The data Start Marker

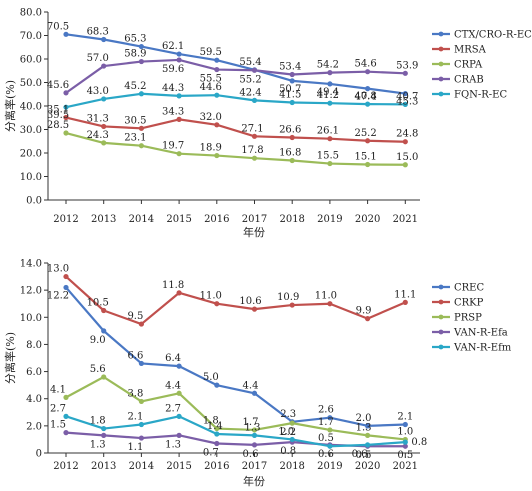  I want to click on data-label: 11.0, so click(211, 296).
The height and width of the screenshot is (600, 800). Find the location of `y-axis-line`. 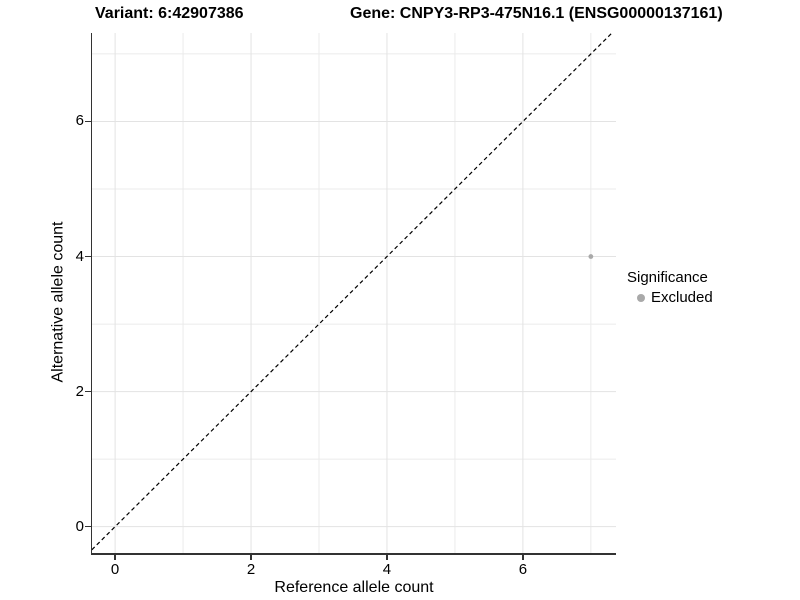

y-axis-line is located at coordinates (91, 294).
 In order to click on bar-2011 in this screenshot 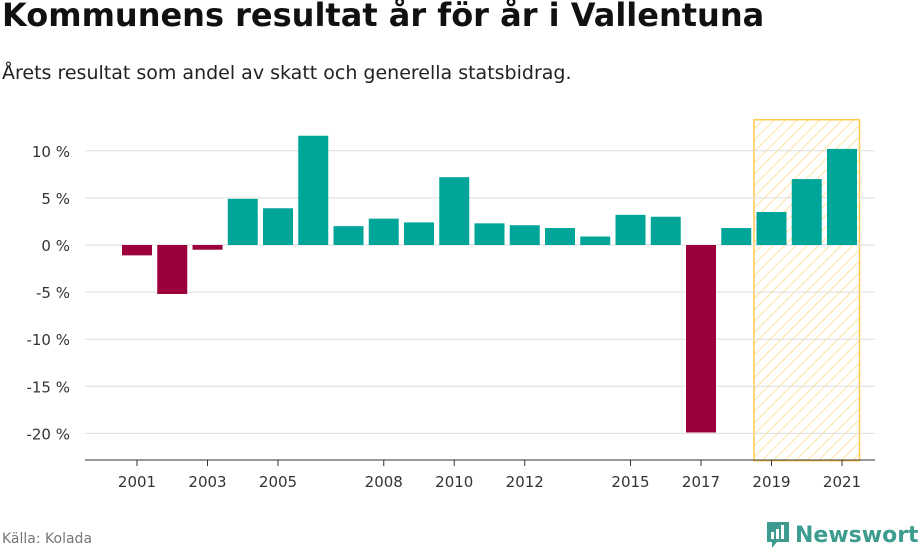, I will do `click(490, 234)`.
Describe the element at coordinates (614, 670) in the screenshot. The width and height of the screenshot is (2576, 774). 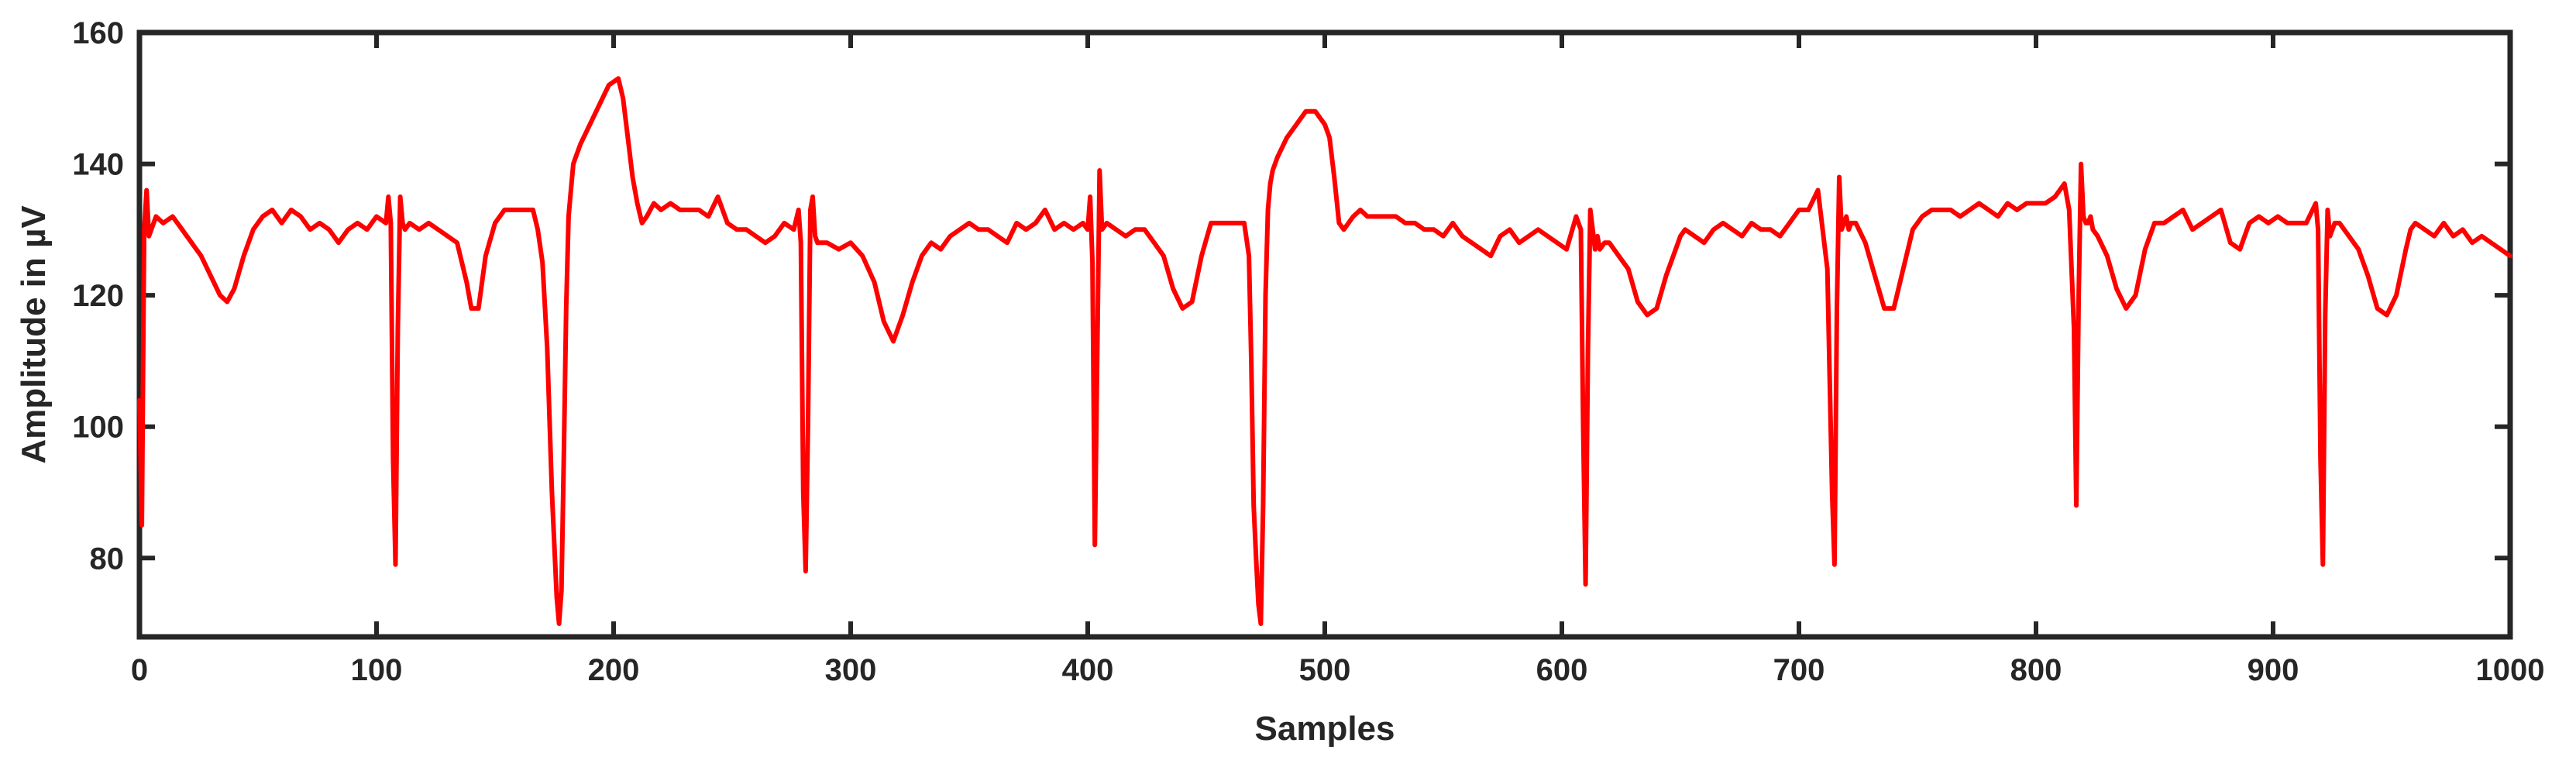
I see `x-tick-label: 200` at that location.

The data End Marker
The data Start Marker

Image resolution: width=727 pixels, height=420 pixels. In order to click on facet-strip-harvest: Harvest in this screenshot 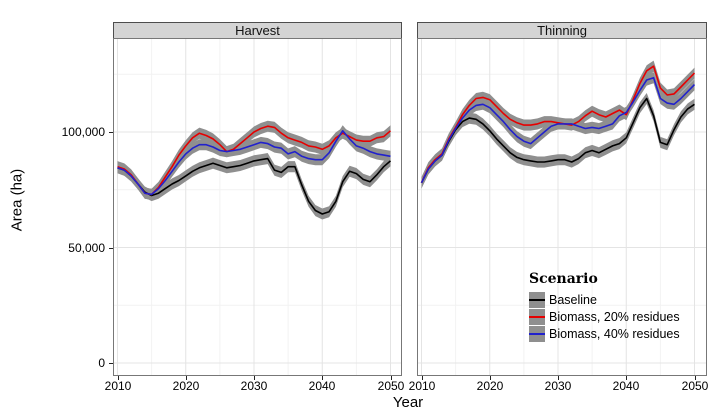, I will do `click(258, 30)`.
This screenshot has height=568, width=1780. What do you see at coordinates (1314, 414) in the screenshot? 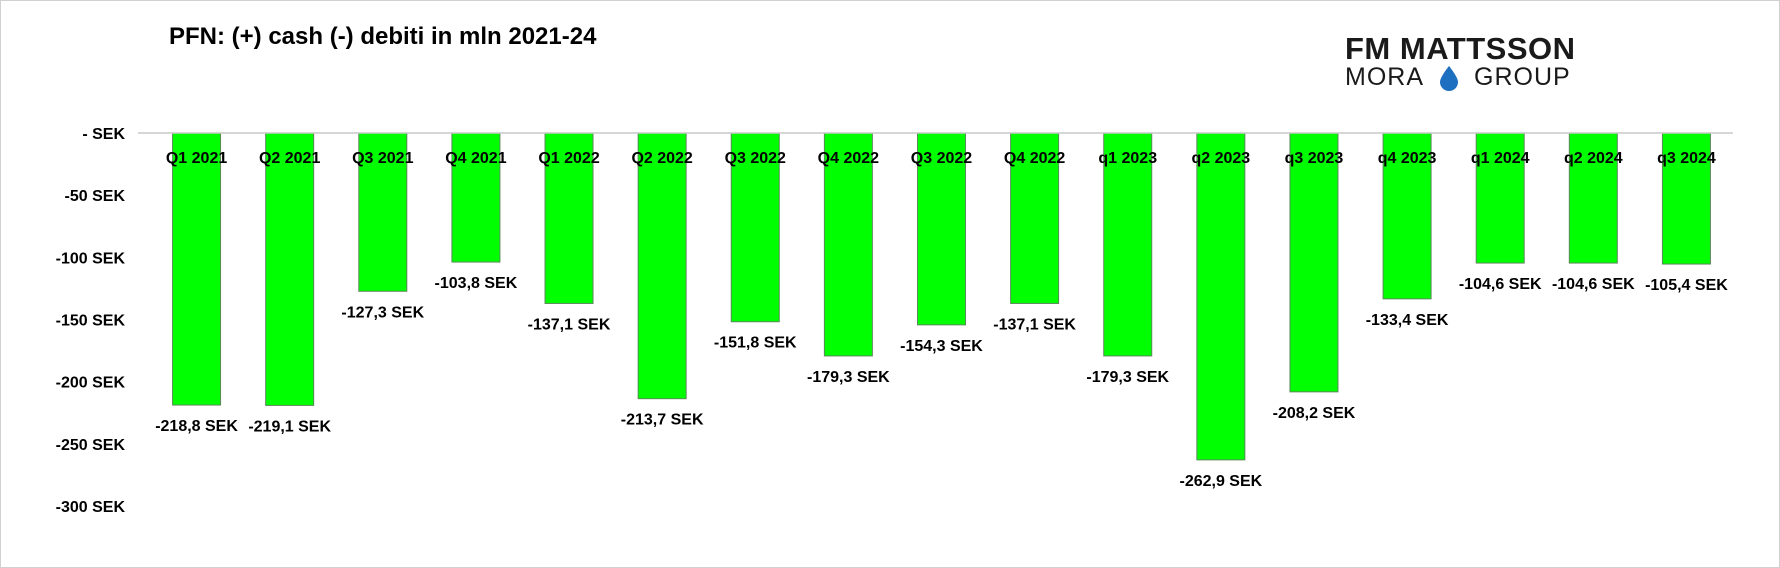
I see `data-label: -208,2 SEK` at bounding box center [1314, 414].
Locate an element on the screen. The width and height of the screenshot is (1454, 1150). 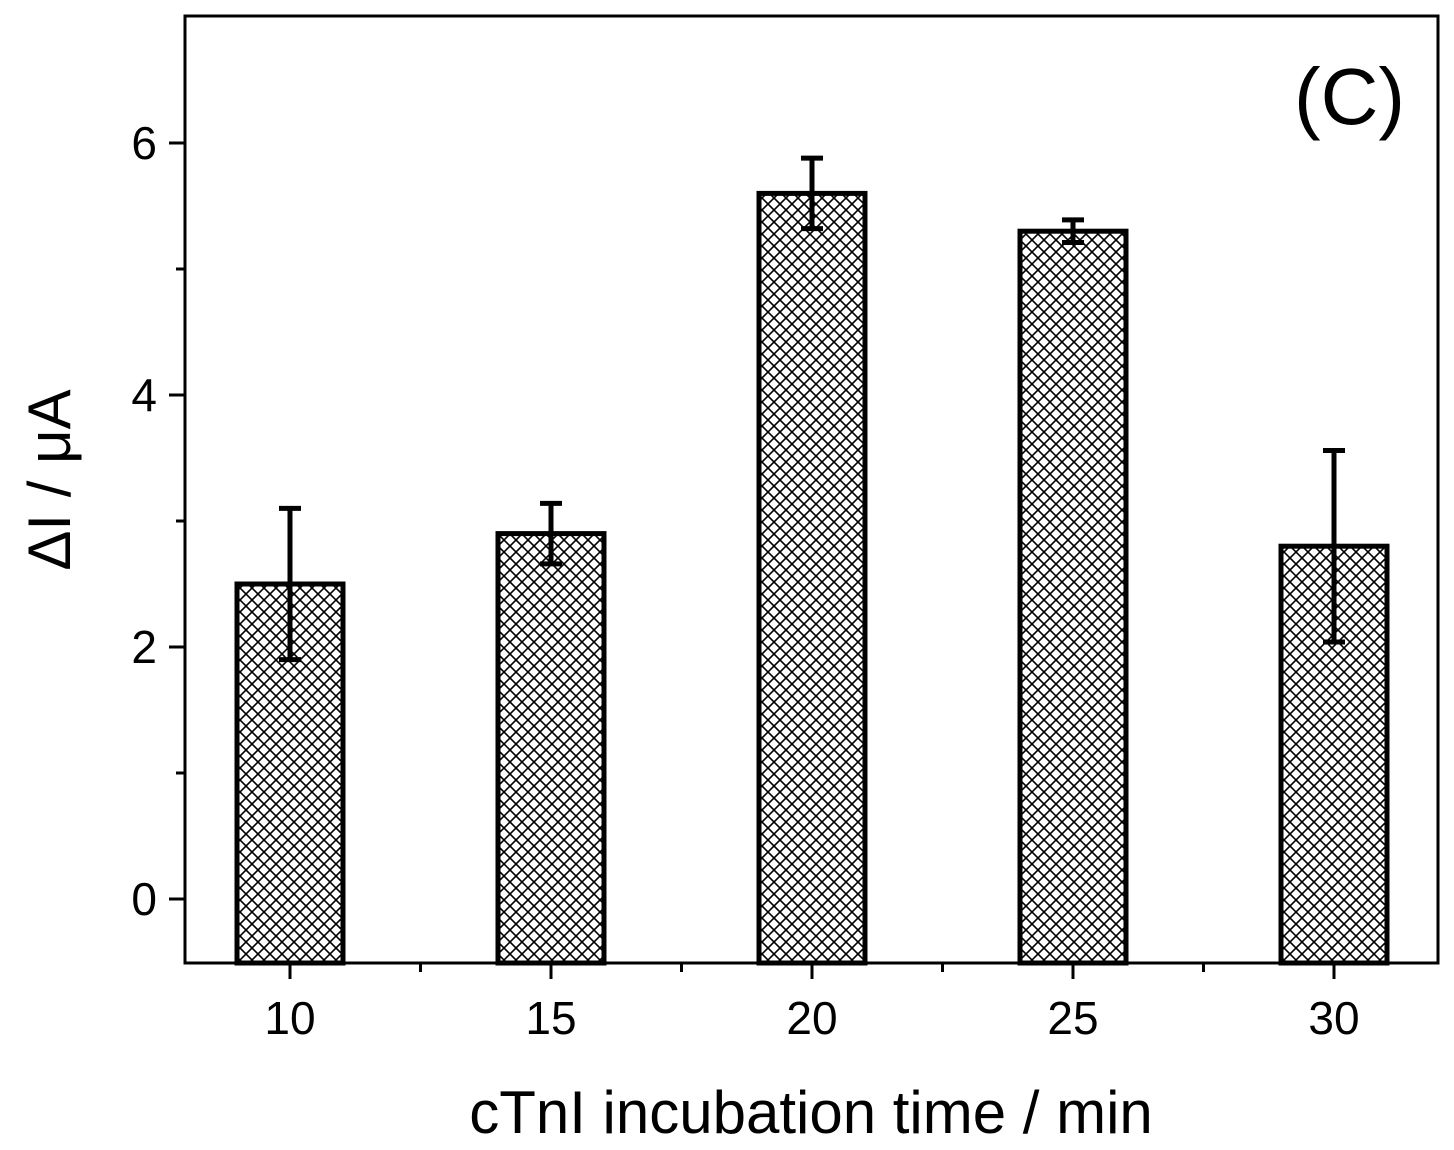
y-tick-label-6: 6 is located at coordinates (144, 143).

The data End Marker
The data Start Marker

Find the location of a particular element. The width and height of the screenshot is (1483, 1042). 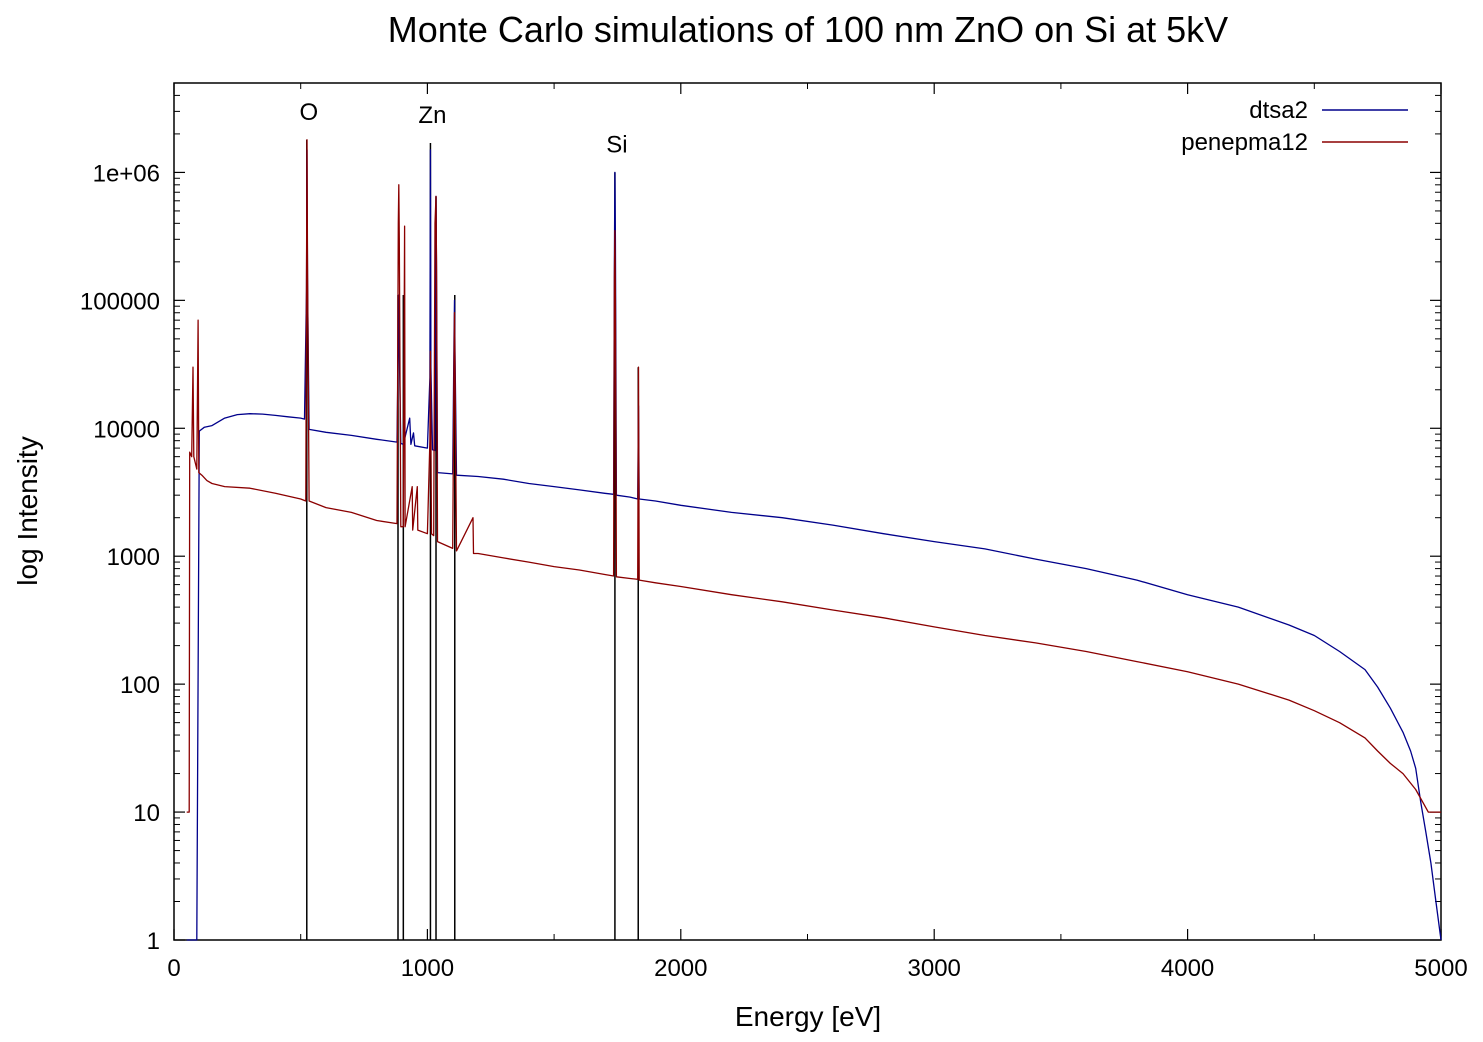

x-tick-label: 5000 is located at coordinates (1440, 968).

The data End Marker

--- Try it ---
Format the material as a two-column CSV with the header input,output, beginning at the line that has "This screenshot has" and stopping after the line that has "y-tick-label-6: 6 is". Give one row per input with its output, put each field in double quotes, replace line breaks with spaces, and leave out the pictures.

--- Task result ---
input,output
"This screenshot has height=568, width=1780. What do you see at coordinates (1314, 414) in the screenshot?","I see `data-label: -208,2 SEK` at bounding box center [1314, 414]."
"Locate an element on the screen. The width and height of the screenshot is (1454, 1150).","y-tick-label-6: 6 is located at coordinates (144, 143)."